BEIJING – China’s rapid urbanization and local governments’ uncurbed pursuit of fast expansion have threatened the country’s military facilities and infrastructure, a senior army officer warns.

Citing the results of a national inspection, Meng Guoping, a senior officer with the General Staff Headquarters of the People’s Liberation Army (PLA), said breakneck and often illegal construction has long been impinging upon places that were once tightly controlled by the military and has affected the country’s preparedness for combat.

Since June, an inspection team headed by Meng and consisting of officials from the National People’s Congress, Ministry of Finance, Ministry of State Security and other central government departments conducted on-site checks at 36 underground command centers, military airports and missile bases in seven provincial-level regions, including Beijing municipality and Heilongjiang, Qinghai and Yunnan provinces.

“More than 90 percent of the restricted military areas, military management areas and the combat infrastructure have set their security perimeters,” Meng was quoted as saying by Xinhua News Agency.

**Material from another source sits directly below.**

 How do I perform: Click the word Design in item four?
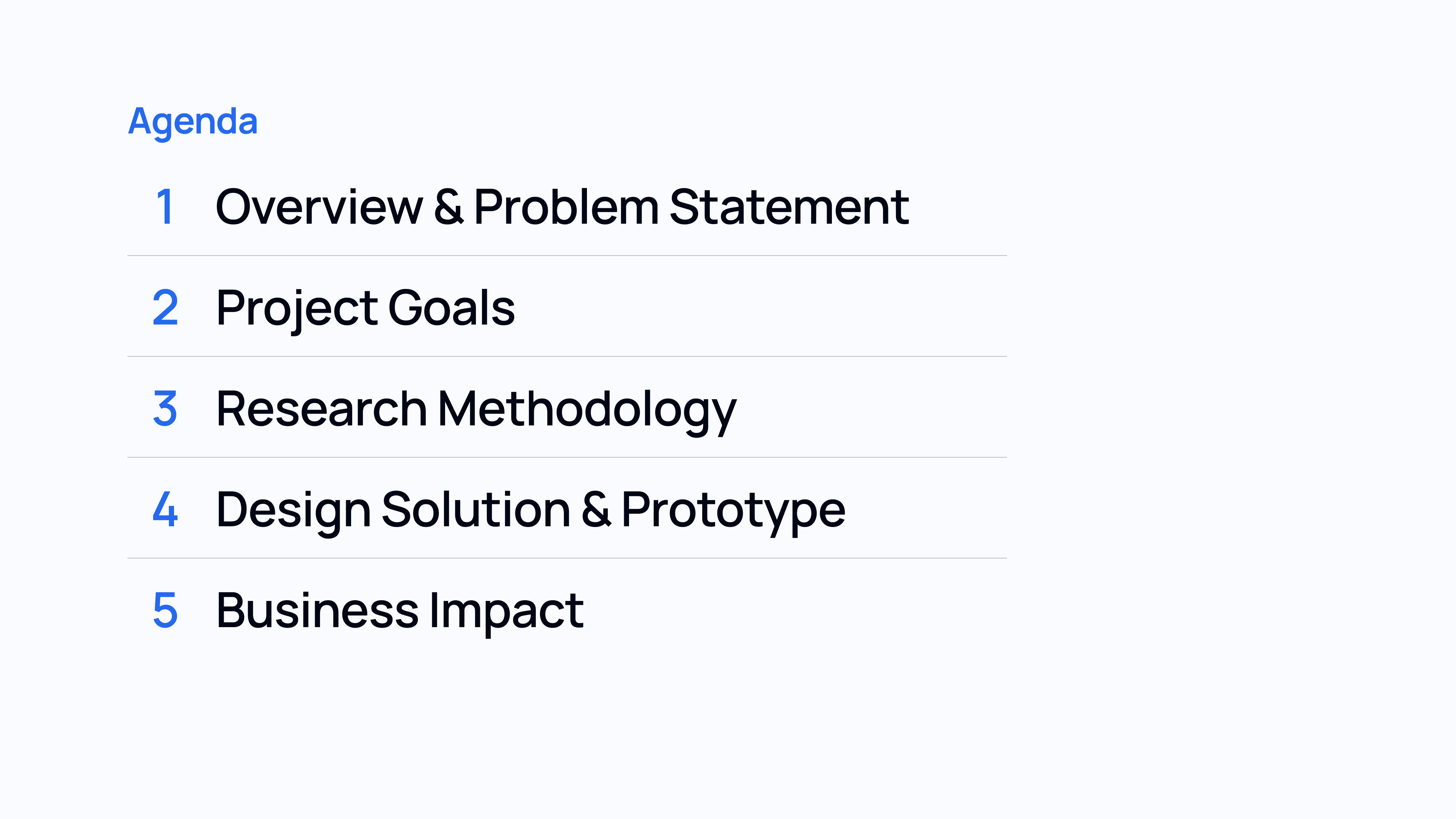(x=293, y=509)
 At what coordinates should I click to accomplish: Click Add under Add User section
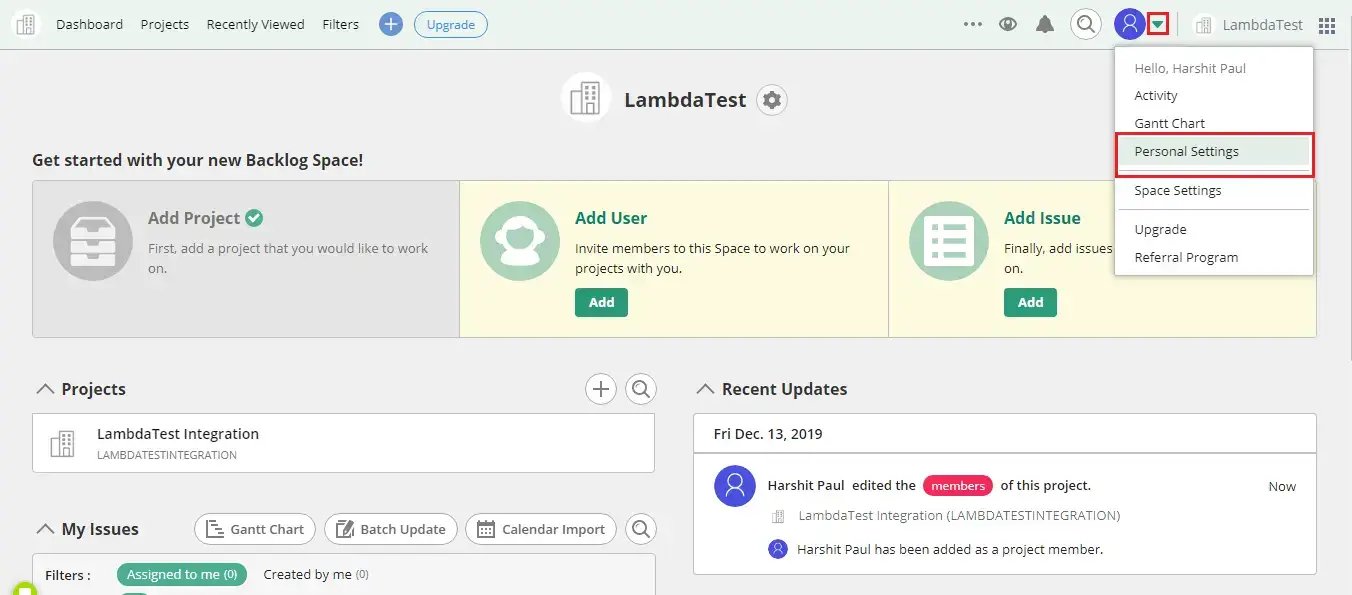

The inspection found that most of the measures taken to protect military installations have proved effective and are satisfactory, he said, adding that local authorities have placed a due priority on improving such measures.

Even so, the inspection raised the concern that severe “damage could occur to the security of military facilities and to weapon preparedness and efficiency,” Meng said.

“Some important bases have effectively lost their ability to be used in a war.”

He cited three potentially large threats to military facilities: security risks in some highly confidential areas; the possibility of interruptions in the electromagnetic fields used for communication and in the operation of airports; and the unauthorized use, at places not belonging to the military, of signs meant to warn people away from military facilities.

The officer cited several instances in which facilities have been forced to move or have become less effective because of urban sprawl or a local government’s overzealous pursuit of economic development regardless of the effect on military facilities.

A PLA radio transmitter in Beijing was found to have been enclosed by residential buildings for years. Even the bases of its antennae had been covered by the buildings’ roofs.

New high-rises in Zhengzhou, capital of the populous central province of Henan, have hindered military aircrafts from taking off from a suburban air force base.

In Harbin, capital of Northeast China’s Heilongjiang province, the illegal construction of navigation and hydropower projects caused a flood at a shooting range used by the PLA Air Force, thus interrupting a bombing drill.

The National People’s Congress passed the Law on the Protection of Military Installations in February 1990 and several notices and rules on the law’s implementation have been made since then in attempts to better protect military facilities.

The law requires local governments to take the protection of military installations into consideration when drafting economic and social development plans and ensure that real estate and tourism projects stay a safe distance away from military facilities.

Local authorities have also cracked down on illegal activities that threaten the security of the facilities, according to Bai Jianmin, who works in the General Staff Headquarters of the PLA and oversees the efforts to protect military installations.

From 2005 to August 2010, the police have solved 310 criminal cases that involved the sabotage of military installations, according to Bai.